2019-2020 Course Offerings
Seminar: Syntax (LING 46000) - Autumn 2019
This course is an advanced graduate seminar in syntax. Through readings from the primary research literature, we will investigate the nature, properties, and precise formulation of some of the elementary (and perhaps some not-so-elementary) operations that build the syntactic structures of human language.
2020-2021 Course Offerings
Syntax 1 (LING 30201) - Autumn 2020
This course is an advanced survey of topics in graduate syntax examining current syntactic theory through detailed analysis of a range of phenomena and readings from the primary research literature.
Seminar: Syntax (LING 46000) - Winter 2021
Seminar on topics related to syntax; topic TBD.
Advanced Syntax (LING 20202) - Spring 2021
Course Description: TBD.
This assignment assumes understanding of the lecture on Approaches to the study of language.
Below you will find a list of lins to recent papers and news or feature stories. Even though you may not be able to understand everything in these articles, you should be able figure out enough in order to answer the questions below.
Art studio pro 2 3 16 mm. First, classify each item according to the level(s) of linguistic analysis that are most clearly involved: (one or more of) phonetics, phonology, morphology, lexicon,syntax, semantics, or pragmatics. A reasonable answer is sometimes something like 'this paper deals primarily with morphology while discussing influences from phonology and semantics,' or 'as a discussion of linguistic nationalism, this paper deals implicitly with all levels of linguistic analysis.' In each case, give a brief (one or two sentence) explanation of your reasoning, so that we can give you as much credit as possible even if we disagree with your conclusion.
Then, classify the same list of titles according to their connections to topics external to language (if any), or the aims of the study. This is an open-ended list including theoretical linguistics, descriptive linguistics, historical linguistics, sociolinguistics, psycholinguistics, applied linguistics, computational linguistics, neurolinguistics, linguistic typology, anthropological linguistics, biology of language, forensic linguistics, stylistics. You can also choose other categories that you find in the readings or the course lecture notes. Again, there will often be more than one answer, and you should give a brief explanation to help us understand your reasoning and give you as much credit as possible.
If you want, you can look at the similar set of questions and answers from an earlier year.
Linguist 1 911 Dispatcher
Typically, the title and abstract will contain words you don't know. If understanding a particular technical term seems essential to figuring out how to answer the questions, try searching for the word (perhaps in association with other related words from the text) on Google or Wikipedia, or using resources such as SIL's Glossary of Linguistic Terms.
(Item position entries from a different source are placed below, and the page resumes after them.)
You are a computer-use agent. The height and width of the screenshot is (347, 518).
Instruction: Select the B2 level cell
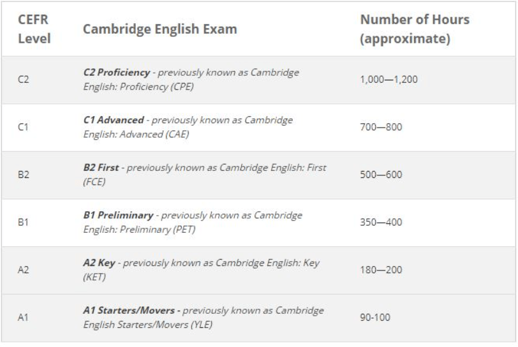[23, 175]
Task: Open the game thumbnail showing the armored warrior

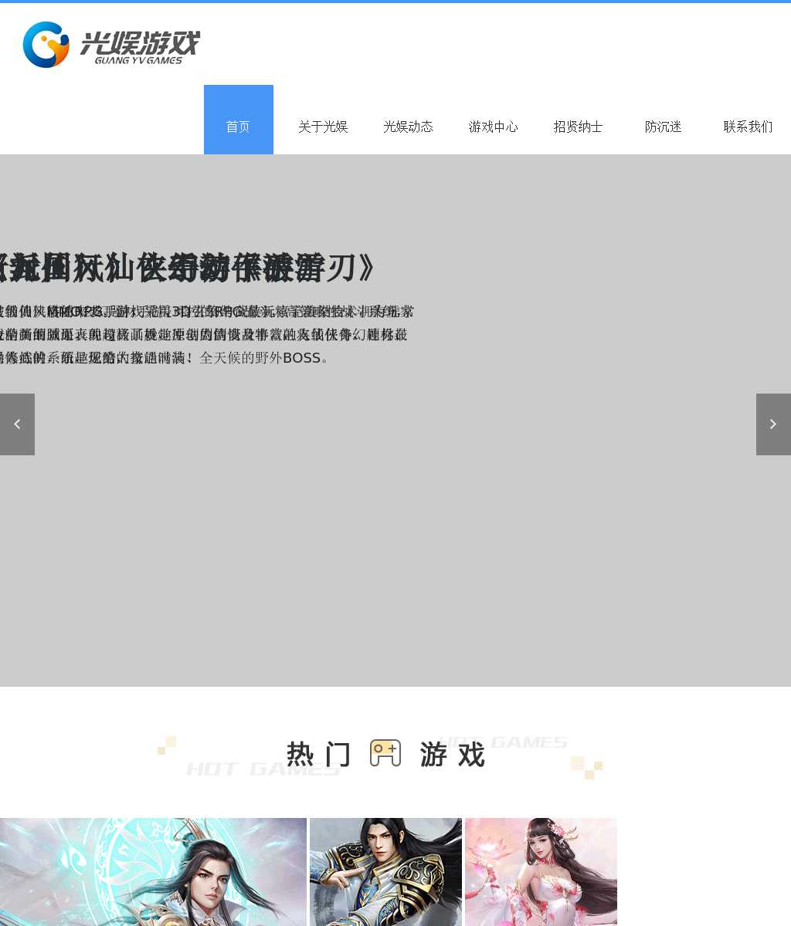Action: click(x=385, y=872)
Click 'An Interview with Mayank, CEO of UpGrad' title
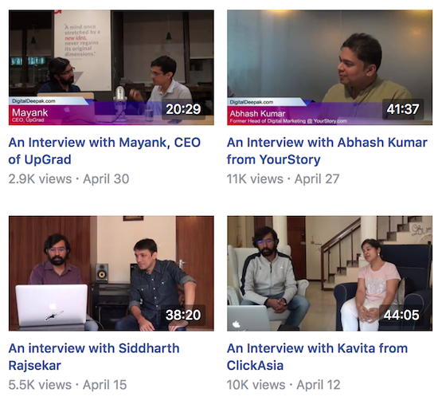Image resolution: width=438 pixels, height=400 pixels. [x=104, y=151]
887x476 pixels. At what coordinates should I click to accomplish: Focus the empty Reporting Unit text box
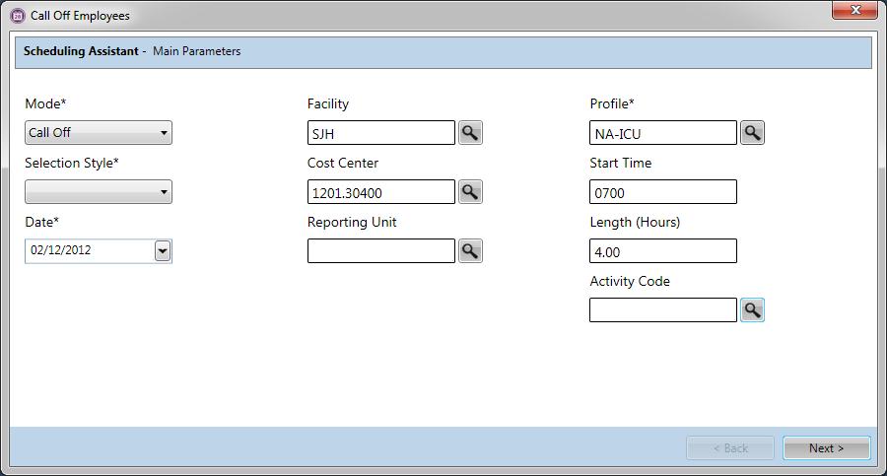pyautogui.click(x=380, y=251)
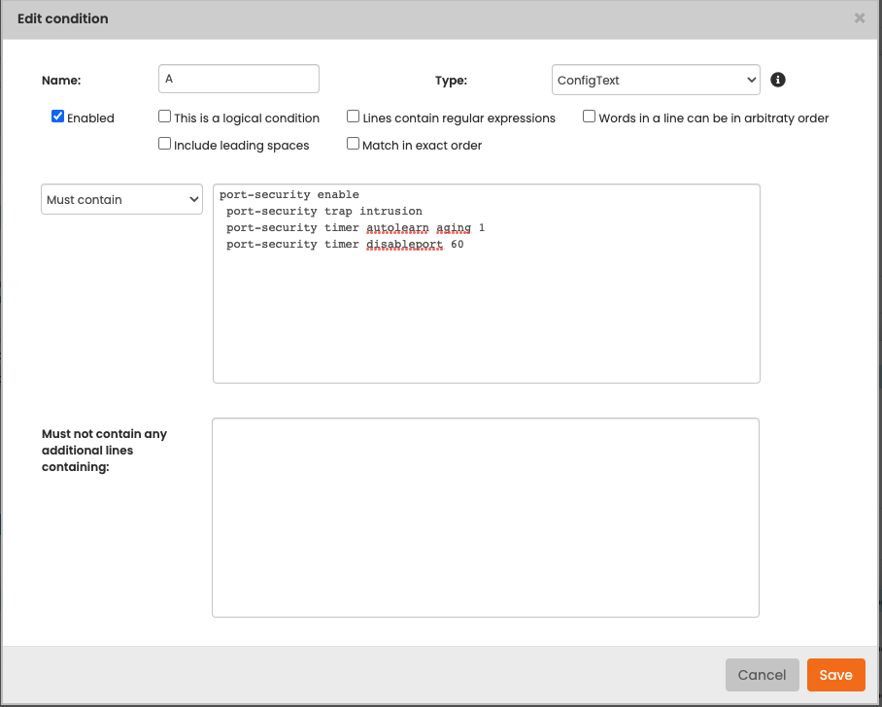Click the 'Edit condition' dialog title

(63, 18)
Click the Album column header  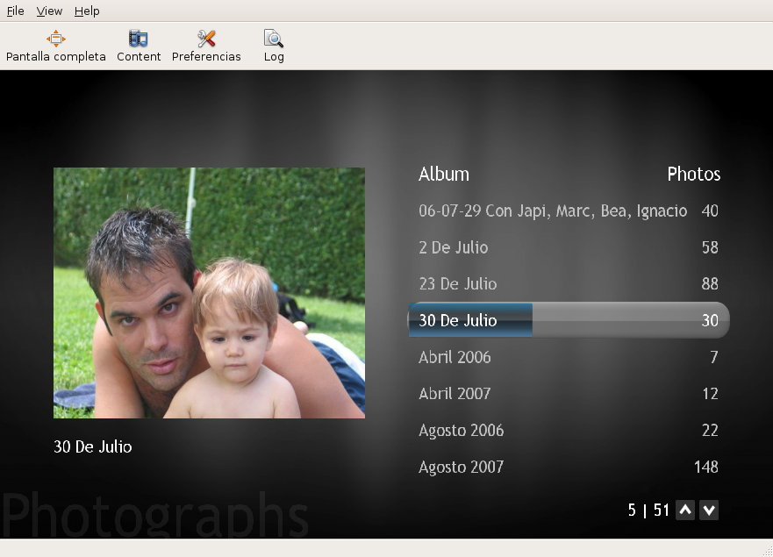tap(444, 175)
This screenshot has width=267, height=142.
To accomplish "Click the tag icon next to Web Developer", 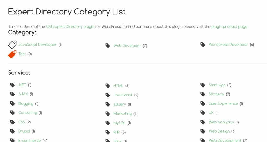I will [x=108, y=46].
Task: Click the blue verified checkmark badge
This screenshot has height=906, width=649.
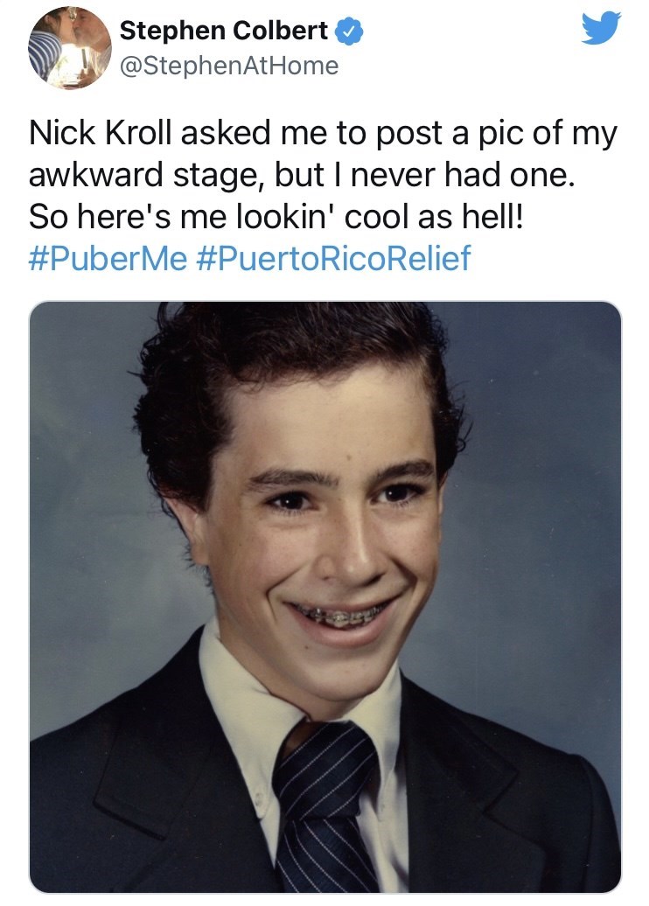Action: pos(348,31)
If after a modest but reasonable effort you still find a case puzzling, make your best guess and bring your questions up in recitation.
You should not be surprised to find yourself puzzled, since the correspondence between classificatory taxonomies and the real world is often fuzzy. So the point of the exercise is to show that you understand the taxonomy and also (to the extent that you can at this point) that you understand what the various articles are trying to do.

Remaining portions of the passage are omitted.